ムーブメントに針を取り付け、ケースに固定すれば「なんちゃってSARB035」は完成です。

針は3本とも全てSARB033のものを引き続き使うことにしました。

完成した白文字盤SARB033

完成した白文字盤の「なんちゃってSARB035」

これも、最初から気づいていましたがSARBの033と035では針のデザインに違いがあります。

SARB035の時分針

SAEB035の純正パーツの時分針

針の先端と付け根の中央部分に黒文字盤は白の線、白文字盤の035用には黒の細い線が入っています(画像の針で白く見える部分は夜光)。

黒文字盤用の針をそのまま白文字盤に移した場合は視認性が劣ることになりますが、影響がどれほどのものなのかこのまま使ってみることにします。

ケースのガラスパッキンの色

裏蓋を閉め組み上がったところで、いざ文字盤を上に向けてみると本来のSARB035のデザインと少し違うことに気が付くのにそれほど時間がかかりませんでした。

白文字盤のSARB033

ノーマルなSARB035は風防とケースの間にあるパッキンも白

本来、もとから白文字盤を搭載しているSARB035は風防の外周を覆っているガラスパッキンの色も少し透明がかった白。

そして今回利用したSARB033のケースはガラスパッキンの色が黒でした。

SEIKOのメカニカルに使われる6R15-00C1(00C0)のケースは、SARB033に使われる物と035に使われる物でガラスパッキンの色が異なるようです。

てっきり、SARB033の文字盤と日車の色をブラックからホワイトに変更すればSARB035が出来上がるのかと思ったら違っていました。

想定外であったガラスパッキンの色ですが、眺めていてると結構カッコ良く見えます。

風防周りがアクセントになってメリハリの利いた感じがしないでしょうか。

同じ6R15搭載の機種で、SARX041などはもとから白文字盤でガラスパッキンに黒が採用されています。

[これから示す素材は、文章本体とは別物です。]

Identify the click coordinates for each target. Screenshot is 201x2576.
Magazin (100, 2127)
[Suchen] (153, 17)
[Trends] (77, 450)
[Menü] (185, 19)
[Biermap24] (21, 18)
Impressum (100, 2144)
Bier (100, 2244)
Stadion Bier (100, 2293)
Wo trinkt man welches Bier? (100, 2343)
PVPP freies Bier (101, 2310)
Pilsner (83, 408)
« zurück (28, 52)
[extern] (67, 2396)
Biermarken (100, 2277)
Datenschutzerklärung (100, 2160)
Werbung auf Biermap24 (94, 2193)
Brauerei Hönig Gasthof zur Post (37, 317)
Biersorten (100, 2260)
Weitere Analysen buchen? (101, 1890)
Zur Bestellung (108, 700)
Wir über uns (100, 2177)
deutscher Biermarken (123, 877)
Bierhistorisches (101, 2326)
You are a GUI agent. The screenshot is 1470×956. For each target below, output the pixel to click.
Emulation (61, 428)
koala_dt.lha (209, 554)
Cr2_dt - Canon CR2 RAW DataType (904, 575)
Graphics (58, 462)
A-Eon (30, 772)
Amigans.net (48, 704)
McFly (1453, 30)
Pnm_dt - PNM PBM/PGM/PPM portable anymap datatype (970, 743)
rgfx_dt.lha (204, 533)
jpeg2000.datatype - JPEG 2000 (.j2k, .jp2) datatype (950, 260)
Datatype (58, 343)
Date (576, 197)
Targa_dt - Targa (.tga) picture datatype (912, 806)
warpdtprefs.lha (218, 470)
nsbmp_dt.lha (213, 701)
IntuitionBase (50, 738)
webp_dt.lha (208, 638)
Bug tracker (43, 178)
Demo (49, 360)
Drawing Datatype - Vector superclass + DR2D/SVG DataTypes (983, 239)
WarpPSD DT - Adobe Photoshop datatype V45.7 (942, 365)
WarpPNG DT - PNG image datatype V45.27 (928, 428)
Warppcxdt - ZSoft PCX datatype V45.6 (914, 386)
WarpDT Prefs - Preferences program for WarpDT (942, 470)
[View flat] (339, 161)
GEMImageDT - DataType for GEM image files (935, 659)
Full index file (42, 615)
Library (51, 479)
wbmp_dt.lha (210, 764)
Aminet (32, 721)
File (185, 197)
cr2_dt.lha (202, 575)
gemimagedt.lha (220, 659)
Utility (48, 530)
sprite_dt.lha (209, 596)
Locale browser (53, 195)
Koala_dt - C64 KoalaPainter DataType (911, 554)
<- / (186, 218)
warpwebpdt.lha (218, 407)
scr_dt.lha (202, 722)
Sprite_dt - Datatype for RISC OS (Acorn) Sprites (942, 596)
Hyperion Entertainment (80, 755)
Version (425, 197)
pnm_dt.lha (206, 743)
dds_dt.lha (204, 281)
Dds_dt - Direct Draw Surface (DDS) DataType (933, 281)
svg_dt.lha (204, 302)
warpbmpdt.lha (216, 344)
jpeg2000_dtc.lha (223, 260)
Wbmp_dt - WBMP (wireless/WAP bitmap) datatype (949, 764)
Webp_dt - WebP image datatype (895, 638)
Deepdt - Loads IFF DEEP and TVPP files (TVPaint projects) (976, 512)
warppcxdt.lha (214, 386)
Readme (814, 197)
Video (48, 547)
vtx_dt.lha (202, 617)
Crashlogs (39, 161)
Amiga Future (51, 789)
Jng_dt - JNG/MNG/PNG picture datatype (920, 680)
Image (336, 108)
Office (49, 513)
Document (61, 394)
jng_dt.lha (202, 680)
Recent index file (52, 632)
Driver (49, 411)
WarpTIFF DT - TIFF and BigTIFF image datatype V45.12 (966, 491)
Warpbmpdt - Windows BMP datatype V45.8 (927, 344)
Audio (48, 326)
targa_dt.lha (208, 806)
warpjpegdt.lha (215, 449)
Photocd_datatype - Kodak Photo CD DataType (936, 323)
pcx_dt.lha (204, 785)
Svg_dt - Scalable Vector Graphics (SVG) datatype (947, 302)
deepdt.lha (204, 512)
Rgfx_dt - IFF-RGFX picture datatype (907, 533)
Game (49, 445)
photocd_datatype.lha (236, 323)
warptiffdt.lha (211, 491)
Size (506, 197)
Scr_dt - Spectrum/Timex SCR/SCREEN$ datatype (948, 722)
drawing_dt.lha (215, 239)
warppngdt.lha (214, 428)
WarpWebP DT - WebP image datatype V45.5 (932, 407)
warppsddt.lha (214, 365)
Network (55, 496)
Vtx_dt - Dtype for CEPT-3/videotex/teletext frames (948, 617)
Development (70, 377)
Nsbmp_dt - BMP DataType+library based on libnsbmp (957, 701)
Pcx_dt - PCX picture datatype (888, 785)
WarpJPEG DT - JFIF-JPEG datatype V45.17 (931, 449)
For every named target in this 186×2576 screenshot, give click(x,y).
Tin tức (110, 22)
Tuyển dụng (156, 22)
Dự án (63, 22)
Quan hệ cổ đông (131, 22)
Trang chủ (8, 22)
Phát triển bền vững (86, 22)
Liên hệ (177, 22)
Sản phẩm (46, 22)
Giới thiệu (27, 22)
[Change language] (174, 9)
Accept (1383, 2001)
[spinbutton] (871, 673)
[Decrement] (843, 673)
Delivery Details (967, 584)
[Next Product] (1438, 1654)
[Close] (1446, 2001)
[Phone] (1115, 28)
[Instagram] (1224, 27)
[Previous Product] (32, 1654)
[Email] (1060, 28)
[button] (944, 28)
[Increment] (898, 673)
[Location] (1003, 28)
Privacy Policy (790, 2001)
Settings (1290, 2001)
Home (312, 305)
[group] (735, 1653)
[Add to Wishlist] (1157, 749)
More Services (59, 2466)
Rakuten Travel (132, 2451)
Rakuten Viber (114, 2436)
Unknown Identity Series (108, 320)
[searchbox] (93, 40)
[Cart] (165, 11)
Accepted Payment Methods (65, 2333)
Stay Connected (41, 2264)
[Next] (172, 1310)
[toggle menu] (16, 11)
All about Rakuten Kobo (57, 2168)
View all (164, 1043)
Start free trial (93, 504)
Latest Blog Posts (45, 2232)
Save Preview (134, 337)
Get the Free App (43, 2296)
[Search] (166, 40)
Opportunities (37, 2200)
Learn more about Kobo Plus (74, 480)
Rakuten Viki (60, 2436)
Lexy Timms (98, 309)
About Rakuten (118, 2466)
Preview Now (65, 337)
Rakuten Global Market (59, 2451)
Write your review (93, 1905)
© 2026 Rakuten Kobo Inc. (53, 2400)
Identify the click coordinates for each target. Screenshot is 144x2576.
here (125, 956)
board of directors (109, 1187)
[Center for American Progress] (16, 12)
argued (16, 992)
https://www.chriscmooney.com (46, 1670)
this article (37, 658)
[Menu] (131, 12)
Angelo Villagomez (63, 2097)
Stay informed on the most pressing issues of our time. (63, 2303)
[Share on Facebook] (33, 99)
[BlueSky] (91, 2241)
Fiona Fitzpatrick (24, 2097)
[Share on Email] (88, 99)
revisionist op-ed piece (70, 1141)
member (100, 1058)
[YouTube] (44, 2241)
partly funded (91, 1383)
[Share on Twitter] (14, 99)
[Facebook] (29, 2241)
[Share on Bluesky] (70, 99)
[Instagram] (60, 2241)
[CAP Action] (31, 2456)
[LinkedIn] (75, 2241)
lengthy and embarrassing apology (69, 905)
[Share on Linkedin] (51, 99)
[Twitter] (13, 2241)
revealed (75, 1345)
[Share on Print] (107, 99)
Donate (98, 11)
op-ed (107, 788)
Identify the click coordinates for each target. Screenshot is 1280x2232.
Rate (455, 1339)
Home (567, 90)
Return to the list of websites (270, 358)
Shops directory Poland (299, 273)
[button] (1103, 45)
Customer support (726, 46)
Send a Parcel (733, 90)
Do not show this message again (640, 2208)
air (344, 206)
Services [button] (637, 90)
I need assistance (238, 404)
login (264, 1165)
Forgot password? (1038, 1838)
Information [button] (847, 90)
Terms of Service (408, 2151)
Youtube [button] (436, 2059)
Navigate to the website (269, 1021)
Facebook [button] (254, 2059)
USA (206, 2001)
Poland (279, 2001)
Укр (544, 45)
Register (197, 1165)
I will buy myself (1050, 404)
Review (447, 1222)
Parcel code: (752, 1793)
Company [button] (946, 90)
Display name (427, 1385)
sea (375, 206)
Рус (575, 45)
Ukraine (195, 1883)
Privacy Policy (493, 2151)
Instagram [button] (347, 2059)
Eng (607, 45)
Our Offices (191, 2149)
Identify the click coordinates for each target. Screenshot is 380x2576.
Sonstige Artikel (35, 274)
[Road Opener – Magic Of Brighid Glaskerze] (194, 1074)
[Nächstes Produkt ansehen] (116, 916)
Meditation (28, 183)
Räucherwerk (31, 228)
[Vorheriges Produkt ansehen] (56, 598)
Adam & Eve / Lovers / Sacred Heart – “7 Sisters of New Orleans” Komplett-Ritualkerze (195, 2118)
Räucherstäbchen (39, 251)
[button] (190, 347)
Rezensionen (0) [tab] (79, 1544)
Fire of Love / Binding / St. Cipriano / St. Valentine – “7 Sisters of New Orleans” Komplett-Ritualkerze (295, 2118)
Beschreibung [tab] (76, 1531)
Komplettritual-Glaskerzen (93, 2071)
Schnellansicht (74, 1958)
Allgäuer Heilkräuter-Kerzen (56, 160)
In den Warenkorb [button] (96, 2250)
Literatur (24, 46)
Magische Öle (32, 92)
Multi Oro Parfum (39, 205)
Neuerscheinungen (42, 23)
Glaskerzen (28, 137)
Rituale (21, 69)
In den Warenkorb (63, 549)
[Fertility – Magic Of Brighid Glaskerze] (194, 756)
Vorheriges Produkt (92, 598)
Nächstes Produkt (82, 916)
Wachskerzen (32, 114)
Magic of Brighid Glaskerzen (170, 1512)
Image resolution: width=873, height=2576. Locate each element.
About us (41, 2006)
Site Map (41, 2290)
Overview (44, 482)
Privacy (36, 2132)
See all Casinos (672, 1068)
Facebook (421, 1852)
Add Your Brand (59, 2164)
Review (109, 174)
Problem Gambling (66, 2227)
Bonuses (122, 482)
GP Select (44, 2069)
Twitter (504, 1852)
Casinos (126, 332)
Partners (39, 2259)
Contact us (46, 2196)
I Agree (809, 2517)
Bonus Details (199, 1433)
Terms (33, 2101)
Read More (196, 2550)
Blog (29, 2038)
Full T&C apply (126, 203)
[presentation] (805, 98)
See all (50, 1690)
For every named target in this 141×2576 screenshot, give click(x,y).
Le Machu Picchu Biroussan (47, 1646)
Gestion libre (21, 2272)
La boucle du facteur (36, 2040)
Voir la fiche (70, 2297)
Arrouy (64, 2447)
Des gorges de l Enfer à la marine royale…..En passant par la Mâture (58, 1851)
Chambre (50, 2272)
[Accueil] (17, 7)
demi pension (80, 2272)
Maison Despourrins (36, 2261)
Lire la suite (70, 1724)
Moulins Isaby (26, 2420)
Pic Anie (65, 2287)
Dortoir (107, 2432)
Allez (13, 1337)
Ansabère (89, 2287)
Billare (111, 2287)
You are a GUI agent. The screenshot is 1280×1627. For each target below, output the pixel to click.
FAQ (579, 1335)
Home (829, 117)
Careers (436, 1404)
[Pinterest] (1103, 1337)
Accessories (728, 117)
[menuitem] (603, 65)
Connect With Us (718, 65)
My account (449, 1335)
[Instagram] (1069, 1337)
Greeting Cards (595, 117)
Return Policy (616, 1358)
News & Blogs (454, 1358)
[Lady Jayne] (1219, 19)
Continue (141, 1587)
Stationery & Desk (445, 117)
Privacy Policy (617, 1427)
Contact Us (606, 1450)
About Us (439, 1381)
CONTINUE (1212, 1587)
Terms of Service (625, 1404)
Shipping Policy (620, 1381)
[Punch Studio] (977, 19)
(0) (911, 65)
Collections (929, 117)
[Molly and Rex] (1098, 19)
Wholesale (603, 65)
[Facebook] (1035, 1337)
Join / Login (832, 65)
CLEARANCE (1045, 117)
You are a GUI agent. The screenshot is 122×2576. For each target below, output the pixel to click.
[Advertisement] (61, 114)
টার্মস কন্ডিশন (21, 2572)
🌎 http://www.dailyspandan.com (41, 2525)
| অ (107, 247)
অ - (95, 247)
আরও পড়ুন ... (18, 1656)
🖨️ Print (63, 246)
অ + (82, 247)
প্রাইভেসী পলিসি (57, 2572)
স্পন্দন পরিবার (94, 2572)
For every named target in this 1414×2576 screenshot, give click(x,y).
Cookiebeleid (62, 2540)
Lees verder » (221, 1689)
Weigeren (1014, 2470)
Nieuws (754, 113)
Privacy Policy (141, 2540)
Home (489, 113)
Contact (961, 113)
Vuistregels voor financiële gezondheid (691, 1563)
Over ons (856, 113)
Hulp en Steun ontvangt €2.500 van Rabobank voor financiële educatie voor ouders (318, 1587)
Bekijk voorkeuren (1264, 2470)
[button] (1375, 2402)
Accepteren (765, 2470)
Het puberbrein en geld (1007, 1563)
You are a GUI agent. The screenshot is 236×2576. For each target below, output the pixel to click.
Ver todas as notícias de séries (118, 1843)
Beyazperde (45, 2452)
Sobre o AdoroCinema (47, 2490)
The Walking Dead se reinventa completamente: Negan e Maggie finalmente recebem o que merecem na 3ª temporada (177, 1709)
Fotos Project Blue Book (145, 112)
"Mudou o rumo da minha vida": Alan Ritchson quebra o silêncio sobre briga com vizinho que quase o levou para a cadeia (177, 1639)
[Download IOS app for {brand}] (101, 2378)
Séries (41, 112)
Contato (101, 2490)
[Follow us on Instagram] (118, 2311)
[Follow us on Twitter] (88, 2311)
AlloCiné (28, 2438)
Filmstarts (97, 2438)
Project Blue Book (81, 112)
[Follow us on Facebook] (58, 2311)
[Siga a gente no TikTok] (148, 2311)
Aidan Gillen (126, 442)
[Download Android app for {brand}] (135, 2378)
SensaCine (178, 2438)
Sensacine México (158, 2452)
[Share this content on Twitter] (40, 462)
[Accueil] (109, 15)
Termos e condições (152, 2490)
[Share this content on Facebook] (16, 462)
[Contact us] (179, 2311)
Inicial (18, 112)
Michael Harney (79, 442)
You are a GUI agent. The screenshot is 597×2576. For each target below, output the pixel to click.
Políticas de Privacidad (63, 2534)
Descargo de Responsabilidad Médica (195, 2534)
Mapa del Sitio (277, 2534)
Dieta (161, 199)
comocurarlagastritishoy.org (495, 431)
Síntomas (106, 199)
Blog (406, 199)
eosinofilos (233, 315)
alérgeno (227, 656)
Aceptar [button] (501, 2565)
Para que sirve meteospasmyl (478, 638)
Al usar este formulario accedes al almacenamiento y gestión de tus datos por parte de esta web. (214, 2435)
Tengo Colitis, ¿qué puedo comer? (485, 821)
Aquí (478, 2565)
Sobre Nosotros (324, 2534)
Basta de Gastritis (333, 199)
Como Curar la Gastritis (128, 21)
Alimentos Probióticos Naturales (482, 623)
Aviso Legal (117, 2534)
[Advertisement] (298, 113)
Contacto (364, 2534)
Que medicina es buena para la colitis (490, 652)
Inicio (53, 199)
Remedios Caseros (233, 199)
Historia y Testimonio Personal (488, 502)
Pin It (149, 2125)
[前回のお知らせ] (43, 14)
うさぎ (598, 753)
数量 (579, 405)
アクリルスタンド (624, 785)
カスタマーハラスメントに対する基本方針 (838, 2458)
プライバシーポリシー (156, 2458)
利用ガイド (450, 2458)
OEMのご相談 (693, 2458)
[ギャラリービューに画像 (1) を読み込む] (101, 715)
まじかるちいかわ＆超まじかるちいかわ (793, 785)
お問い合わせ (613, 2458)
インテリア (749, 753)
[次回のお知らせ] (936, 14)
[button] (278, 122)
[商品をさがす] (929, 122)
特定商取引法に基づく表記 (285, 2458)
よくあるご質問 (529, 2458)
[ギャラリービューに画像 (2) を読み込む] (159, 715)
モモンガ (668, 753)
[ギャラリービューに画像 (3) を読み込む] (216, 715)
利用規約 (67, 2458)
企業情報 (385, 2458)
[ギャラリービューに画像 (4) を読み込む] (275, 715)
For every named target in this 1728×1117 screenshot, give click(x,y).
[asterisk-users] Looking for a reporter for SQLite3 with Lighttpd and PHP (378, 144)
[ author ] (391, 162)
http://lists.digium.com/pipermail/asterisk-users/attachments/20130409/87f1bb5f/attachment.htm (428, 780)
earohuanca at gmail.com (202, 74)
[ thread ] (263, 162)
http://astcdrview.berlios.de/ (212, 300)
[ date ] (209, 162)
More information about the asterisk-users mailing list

SAEX041は標準で革ベルト仕様なのでこうした部分に黒を入れる必要があったのでしょう。

それ以外でも、SARY097などはメタルブレス仕様ですが黒のガラスパッキンを使っています。もっとも、こちらのほうは時分針も濃い色を採用しているのでガラスパッキンにも黒を使うことによりバランスを取ったものと思われます。

いずれにしろ、完成した「なんちゃってSARB035」の組み合わせも悪いものではありません。

革ベルトを付けるなり、針の色を交換するなりすればもっと自然な装いになるのではと期待しています。